Deep filter spectrogram normalisation

mattpitkin commented 4 months ago

I have noticed that the normalisation of the complex spectrogram features for the deep filtering is not doing what is expected (as described in, say, equation 12 of https://ieeexplore.ieee.org/document/9855850).
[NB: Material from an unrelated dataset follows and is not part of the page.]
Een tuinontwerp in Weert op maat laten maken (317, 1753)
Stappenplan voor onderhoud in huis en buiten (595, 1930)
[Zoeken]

In the band_unit_norm and band_unit_norm_t functions in lib.rs, the estimates of the mean of the absolute values of the spectrogram (i.e., estimates of the standard deviation of the spectrogram) are square rooted before being used for normalisation, but I don't think the square root should be applied (it's not the variance that is being estimated).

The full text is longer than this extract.